> _Exercise instructions_:
Skip all lines in the entries below that come before the one containing "Viewport: 714px width, 924px height.". Repeat that line and the rest exactly.

Data records below:

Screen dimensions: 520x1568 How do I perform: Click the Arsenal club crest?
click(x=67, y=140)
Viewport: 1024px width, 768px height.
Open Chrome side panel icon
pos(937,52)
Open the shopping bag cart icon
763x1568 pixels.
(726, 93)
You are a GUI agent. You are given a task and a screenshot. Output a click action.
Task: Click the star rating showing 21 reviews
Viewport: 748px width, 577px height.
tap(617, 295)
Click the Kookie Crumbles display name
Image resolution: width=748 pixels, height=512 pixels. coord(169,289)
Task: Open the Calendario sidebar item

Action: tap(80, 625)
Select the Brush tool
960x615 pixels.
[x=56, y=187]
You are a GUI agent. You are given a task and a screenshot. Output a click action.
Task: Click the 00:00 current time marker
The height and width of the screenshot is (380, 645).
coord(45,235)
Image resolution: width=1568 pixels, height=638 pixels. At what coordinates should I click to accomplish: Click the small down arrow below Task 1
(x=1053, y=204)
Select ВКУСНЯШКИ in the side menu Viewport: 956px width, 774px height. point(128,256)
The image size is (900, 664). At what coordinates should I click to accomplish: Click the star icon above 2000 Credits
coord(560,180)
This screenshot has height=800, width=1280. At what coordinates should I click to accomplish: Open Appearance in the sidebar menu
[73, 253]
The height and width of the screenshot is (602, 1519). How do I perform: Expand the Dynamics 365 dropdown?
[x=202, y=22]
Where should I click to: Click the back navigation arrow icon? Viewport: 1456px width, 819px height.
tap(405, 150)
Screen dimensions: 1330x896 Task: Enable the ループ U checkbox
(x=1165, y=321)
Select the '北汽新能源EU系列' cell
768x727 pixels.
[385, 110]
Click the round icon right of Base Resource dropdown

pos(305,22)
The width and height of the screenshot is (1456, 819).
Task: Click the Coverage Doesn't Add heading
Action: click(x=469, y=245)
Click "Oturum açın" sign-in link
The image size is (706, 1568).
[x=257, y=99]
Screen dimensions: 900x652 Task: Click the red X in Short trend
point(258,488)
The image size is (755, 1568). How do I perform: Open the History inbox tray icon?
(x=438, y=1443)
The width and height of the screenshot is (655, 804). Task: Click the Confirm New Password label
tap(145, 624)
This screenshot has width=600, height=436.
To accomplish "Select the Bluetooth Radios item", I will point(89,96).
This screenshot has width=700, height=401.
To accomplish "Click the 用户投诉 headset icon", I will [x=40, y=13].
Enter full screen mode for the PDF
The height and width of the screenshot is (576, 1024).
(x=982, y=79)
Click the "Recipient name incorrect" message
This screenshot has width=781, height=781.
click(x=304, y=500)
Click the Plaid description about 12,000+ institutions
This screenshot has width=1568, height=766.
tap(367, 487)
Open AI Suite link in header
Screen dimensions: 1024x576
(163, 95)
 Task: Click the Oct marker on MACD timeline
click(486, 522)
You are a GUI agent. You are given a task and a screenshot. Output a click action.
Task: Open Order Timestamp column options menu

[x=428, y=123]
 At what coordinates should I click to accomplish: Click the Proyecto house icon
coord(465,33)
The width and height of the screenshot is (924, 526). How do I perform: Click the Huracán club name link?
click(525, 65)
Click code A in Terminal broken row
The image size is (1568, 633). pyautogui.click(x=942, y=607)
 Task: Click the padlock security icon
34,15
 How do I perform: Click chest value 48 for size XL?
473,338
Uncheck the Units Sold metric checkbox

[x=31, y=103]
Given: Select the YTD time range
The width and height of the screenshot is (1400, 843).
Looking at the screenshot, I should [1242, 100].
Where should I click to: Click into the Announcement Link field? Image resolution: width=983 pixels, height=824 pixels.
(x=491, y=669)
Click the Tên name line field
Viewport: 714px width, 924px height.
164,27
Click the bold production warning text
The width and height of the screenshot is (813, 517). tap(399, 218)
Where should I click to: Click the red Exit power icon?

End of Data records.

> _Response to this task_:
Viewport: 714px width, 924px height.
164,27
Click the bold production warning text
The width and height of the screenshot is (813, 517). tap(399, 218)
Where should I click to: Click the red Exit power icon?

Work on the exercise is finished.